Cherreads

Chapter 16 - The First Night Without Battle

No one slept the first night after victory.

They lay down, some of them. They closed their eyes. They even dreamed, if pain, smoke, and the memory of screaming sky could be called dreams.

But no one in Aru Temb truly slept.

The city had learned too much in one night to trust silence.

Along the lower terraces, families kept lamps burning until dawn. Mothers washed soot from children who had never gone near the battle. Old men sat outside doorways with spears across their knees they could no longer lift well enough to matter. The fishers did not untie their boats. Even the dogs barked at the river as though the dark water might rise again if no one insulted it first.

Above them all, the palace remained awake.

The wounded filled the shrine halls, the barrack courts, the grain lofts cleared in haste, and every covered chamber where mats could be laid and water carried. Priests of Ru moved among them with oil and witness-prayers. River-keepers of Lapi brought black jars of sacred water, washing blood from faces that might never wake again.

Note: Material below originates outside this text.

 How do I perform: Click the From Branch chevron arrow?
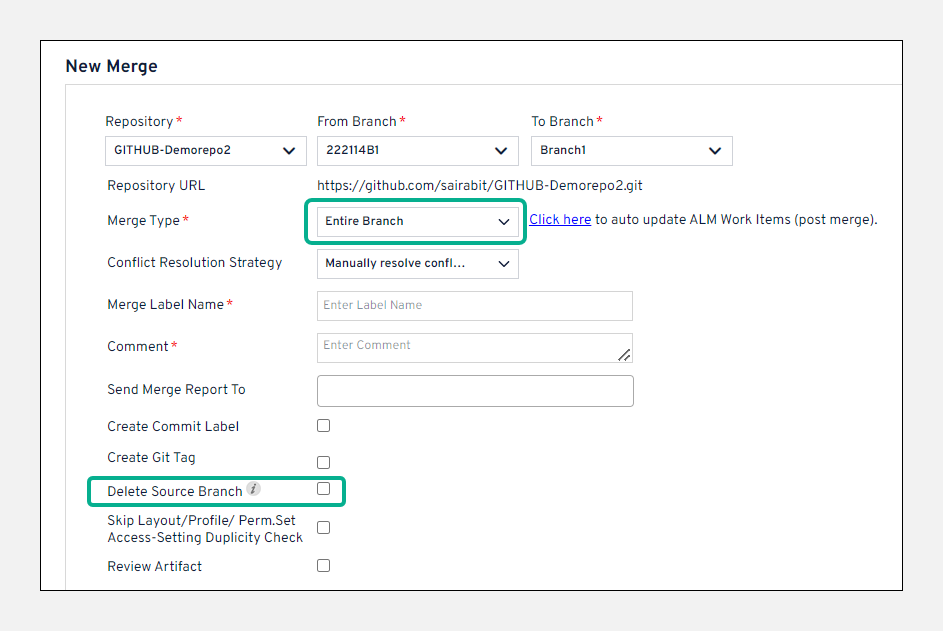click(501, 151)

In the lower royal court, the dead were being counted.

Again.

Then again.

As if the number might change if grief and discipline argued long enough.

Eren stood in the middle of it, half wrapped in fresh bandages, armor stripped away, dark robe thrown over wounds that still bled through the cloth in places. He looked less like a prince than like war that had learned how to walk indoors.

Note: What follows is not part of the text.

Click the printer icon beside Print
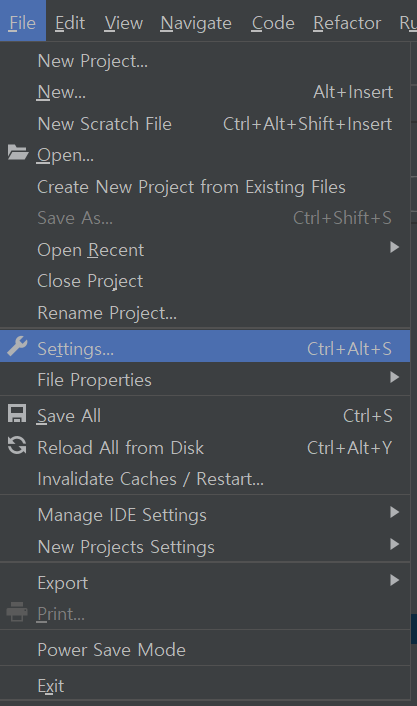417x706 pixels. [17, 612]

A healer caught him by the wrist as he passed.

"You tear that side open again," she said, "and I will bind you to a bed with public help."

Eren pulled his wrist free.

"If I tear it open again, bind me after the count."

She stared at him.

"Do men of your line ever listen?"

"Only to alarming things."

"I am alarming."

"Not enough."

He moved on before she could invent a sharper threat.

At the end of the long counting table, Captain Letho stood with one arm in a sling, reading names off bark-strips while a scribe scratched marks beside the dead, the living, the missing, and the ones who could not be named until morning light helped identify what battle had undone.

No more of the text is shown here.